[[ SUPPLIED RECORDS, beginning ]]

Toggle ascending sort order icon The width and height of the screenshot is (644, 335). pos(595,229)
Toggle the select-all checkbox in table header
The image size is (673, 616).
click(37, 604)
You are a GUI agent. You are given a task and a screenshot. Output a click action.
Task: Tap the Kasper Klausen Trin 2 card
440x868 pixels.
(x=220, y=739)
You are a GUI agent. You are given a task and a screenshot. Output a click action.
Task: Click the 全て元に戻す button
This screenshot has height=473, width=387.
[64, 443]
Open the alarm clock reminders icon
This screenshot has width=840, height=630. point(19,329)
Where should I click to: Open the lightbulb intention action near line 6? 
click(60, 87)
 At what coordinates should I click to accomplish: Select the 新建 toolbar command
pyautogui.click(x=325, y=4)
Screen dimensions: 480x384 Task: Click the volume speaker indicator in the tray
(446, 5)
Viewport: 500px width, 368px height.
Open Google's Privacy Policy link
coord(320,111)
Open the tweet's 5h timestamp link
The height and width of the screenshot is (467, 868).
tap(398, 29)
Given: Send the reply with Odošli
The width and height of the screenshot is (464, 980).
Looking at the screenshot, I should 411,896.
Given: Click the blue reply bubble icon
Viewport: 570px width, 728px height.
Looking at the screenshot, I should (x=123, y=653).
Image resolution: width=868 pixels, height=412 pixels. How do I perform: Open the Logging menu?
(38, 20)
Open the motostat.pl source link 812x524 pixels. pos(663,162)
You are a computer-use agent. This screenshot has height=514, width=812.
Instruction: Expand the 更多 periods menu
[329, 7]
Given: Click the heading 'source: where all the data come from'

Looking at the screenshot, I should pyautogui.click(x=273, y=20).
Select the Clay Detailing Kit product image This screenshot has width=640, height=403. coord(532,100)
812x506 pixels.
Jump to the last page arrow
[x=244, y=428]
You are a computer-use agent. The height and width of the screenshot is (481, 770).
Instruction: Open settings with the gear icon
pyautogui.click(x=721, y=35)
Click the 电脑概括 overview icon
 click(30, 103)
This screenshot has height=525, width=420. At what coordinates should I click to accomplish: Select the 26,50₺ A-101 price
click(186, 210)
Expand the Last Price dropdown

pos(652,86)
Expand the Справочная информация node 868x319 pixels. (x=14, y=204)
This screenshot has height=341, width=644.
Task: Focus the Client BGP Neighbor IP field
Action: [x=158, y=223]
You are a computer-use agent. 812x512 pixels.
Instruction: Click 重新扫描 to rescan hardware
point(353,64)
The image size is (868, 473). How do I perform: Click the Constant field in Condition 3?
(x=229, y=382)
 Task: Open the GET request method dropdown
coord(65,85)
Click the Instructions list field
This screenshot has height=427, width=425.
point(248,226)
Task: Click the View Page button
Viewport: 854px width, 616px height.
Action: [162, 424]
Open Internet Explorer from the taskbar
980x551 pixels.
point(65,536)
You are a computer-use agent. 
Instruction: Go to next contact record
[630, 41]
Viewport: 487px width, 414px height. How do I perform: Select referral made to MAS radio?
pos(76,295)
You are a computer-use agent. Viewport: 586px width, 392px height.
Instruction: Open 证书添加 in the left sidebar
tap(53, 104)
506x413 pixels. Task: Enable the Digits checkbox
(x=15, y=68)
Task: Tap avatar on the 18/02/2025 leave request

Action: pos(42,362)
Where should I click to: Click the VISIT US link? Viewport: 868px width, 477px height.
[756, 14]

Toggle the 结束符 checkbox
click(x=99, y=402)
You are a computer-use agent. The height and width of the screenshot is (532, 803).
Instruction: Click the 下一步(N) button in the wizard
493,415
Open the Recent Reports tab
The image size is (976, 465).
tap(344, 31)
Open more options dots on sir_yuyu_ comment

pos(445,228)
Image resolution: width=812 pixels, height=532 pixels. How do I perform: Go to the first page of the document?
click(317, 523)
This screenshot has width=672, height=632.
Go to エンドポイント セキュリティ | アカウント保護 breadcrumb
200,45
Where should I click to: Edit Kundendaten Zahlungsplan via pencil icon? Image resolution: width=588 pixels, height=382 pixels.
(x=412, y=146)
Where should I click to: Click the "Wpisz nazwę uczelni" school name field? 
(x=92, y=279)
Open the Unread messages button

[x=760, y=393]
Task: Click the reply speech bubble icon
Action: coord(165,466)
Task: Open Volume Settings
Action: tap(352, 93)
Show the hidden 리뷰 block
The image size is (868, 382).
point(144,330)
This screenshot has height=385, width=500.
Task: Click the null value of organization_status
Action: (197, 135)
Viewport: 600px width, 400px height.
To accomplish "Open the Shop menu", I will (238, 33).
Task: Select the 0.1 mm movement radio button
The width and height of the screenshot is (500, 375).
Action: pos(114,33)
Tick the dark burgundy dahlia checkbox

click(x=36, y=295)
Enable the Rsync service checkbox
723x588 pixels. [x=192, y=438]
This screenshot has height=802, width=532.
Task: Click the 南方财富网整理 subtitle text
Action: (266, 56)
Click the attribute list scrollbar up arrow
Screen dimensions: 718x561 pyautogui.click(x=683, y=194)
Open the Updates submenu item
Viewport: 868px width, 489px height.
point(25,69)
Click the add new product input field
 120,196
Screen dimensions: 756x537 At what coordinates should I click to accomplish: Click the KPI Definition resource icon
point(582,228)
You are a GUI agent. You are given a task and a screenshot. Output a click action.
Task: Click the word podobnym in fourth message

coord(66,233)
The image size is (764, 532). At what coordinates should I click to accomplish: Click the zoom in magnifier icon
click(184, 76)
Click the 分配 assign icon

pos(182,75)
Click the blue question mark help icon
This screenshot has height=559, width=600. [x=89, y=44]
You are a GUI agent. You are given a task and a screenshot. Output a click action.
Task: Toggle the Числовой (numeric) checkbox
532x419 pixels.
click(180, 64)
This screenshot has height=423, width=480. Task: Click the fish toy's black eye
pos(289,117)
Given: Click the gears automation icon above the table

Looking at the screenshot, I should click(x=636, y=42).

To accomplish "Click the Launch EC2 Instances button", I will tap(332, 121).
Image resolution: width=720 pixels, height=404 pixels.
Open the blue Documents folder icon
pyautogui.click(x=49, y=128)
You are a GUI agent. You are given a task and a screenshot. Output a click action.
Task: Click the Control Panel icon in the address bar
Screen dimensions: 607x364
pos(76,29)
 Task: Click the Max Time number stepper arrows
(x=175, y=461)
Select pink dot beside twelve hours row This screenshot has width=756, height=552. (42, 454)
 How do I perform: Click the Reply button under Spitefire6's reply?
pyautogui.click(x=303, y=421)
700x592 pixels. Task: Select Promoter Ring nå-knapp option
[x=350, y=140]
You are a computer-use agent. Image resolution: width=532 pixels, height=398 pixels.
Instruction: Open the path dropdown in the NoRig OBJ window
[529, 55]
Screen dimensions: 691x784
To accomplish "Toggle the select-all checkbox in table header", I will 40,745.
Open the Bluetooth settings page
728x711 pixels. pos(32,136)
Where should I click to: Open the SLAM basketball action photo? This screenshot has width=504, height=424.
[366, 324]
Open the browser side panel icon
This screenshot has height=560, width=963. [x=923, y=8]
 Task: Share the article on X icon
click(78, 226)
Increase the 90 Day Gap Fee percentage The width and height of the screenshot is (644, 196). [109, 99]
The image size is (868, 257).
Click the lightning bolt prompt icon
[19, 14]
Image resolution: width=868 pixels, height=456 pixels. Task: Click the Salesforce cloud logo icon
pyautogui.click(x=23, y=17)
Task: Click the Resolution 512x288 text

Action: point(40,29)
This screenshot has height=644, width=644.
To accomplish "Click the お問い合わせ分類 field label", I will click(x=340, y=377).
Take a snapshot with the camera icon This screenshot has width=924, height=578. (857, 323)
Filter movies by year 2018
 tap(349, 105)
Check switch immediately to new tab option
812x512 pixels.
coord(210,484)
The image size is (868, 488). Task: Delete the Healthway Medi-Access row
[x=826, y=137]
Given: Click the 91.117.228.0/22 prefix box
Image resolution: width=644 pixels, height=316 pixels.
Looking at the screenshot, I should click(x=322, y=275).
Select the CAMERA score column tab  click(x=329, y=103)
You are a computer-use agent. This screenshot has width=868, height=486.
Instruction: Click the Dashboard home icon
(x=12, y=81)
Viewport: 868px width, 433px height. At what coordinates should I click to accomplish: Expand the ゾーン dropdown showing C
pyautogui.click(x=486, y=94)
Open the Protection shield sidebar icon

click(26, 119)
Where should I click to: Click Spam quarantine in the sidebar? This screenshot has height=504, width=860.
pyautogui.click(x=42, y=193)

[[ SUPPLIED RECORDS, end ]]

### [TASK DETAILS]
Go through the entries and copy each line holding the string "header".

### [RESULT BELOW]
Toggle the select-all checkbox in table header
To accomplish "Toggle the select-all checkbox in table header", I will 40,745.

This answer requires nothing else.